Un pochoir découvert à la main sur l’île de Muna, en Indonésie, a été confirmé comme étant le plus ancien exemple connu d’art rupestre au monde, précédant de plusieurs milliers d’années les peintures rupestres connues. Le pochoir, créé il y a environ 67 800 ans, offre de nouveaux aperçus sur les capacités artistiques des premiers Homo sapiens et leurs schémas de migration à travers l’Asie du Sud-Est.
Le processus de découverte et de rencontre
L’œuvre d’art a été trouvée aux côtés de centaines d’autres peintures sur les parois des grottes de Sulawesi, notamment des représentations d’animaux et des dessins abstraits.

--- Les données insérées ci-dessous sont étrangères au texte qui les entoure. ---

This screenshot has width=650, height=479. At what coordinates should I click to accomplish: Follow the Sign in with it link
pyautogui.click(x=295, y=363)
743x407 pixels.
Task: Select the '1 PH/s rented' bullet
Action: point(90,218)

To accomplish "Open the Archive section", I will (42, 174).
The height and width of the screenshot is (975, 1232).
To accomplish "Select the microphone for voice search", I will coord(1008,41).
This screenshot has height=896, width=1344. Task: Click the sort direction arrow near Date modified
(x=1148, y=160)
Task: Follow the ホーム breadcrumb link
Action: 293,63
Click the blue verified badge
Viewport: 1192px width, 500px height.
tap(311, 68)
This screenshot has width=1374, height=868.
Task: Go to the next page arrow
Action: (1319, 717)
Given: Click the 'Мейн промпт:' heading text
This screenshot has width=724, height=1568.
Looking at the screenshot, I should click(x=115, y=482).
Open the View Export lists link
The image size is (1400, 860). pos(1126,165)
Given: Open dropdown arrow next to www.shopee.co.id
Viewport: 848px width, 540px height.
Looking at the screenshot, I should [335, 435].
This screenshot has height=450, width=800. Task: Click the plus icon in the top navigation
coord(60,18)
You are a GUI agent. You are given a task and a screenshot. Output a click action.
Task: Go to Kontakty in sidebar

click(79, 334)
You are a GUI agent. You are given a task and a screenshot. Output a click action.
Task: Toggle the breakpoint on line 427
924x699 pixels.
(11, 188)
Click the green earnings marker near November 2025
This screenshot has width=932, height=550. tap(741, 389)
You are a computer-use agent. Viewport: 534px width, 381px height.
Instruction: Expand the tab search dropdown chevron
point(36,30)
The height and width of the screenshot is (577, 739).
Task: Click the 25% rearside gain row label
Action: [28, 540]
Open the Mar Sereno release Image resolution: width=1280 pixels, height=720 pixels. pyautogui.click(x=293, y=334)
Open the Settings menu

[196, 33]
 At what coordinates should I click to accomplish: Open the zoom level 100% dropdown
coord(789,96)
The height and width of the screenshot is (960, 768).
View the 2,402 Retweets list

L’archéologue Adam Brumm et son équipe ont utilisé la datation isotopique de l’uranium des couches de carbonate de calcium pour déterminer avec précision l’âge des peintures. Cette méthode a fourni une chronologie claire, identifiant le pochoir à main de la grotte de Metanduno comme la pièce la plus ancienne.
Le pochoir lui-même a été réalisé par un individu appuyant sa main contre la paroi de la grotte et pulvérisant un pigment – probablement un mélange d’ocre et de charbon de bois – autour de celle-ci. La main semble légèrement tournée, donnant aux doigts une apparence de griffe, un motif qui a persisté dans l’art rupestre de Sulawesi pendant plus de 40 000 ans.
Implications pour la migration humaine et le développement artistique
Cette découverte conforte la théorie selon laquelle les premiers humains modernes exploraient et colonisaient activement des régions de l’Asie du Sud-Est il y a 65 000 ans. Ces populations étaient les mêmes groupes qui ont ensuite migré vers l’Australie, voyageant à travers d’anciennes voies navigables à l’aide de pirogues.
Jusqu’à présent, la première art rupestre connu était attribué aux Néandertaliens en Europe, remontant à environ 65 000 ans. Alors que les Néandertaliens ont également créé des pochoirs sophistiqués à la main, la découverte indonésienne suggère que les premiers Homo sapiens pourraient avoir fait preuve d’une plus grande capacité de développement artistique au fil du temps.
“Ce nouveau pochoir manuel montre l’aube d’une tradition artistique qui s’est ensuite développée à Sulawesi sur des dizaines de milliers d’années”, explique Brumm.
Débat autour des capacités artistiques des Néandertaliens
Cette découverte relance le débat sur les capacités artistiques des Néandertaliens par rapport aux premiers humains modernes. Certains chercheurs pensent que cette découverte pourrait indiquer une différence fondamentale dans les capacités cognitives, l’Homo sapiens progressant rapidement au-delà des simples pochoirs manuels vers des formes d’art plus complexes, telles que les peintures détaillées trouvées dans la grotte Chauvet, en France.
Cependant, d’autres experts mettent en garde contre toute conclusion définitive. L’absence d’art ancien d’Homo sapiens en Europe rend difficile de déterminer si les Néandertaliens copiaient leurs techniques ou se développaient de manière indépendante.
Recherches en cours et théories alternatives
Alors que la théorie dominante suggère la navigation intentionnelle des premiers humains, certains anthropologues proposent des explications alternatives pour leur présence à Sulawesi. James O’Connell suggère que les individus pourraient avoir atteint les îles en nageant ou en dérivant sur des débris, plutôt qu’en s’appuyant sur des bateaux.
La découverte de ce pochoir manuel vieux de 67 800 ans fournit une preuve tangible que les premiers humains étaient capables d’une expression et d’une exploration artistiques complexes bien avant qu’on ne le croie auparavant. À mesure que la recherche se poursuit, elle remodèlera notre compréhension de la migration humaine, des origines artistiques et des capacités cognitives de nos ancêtres.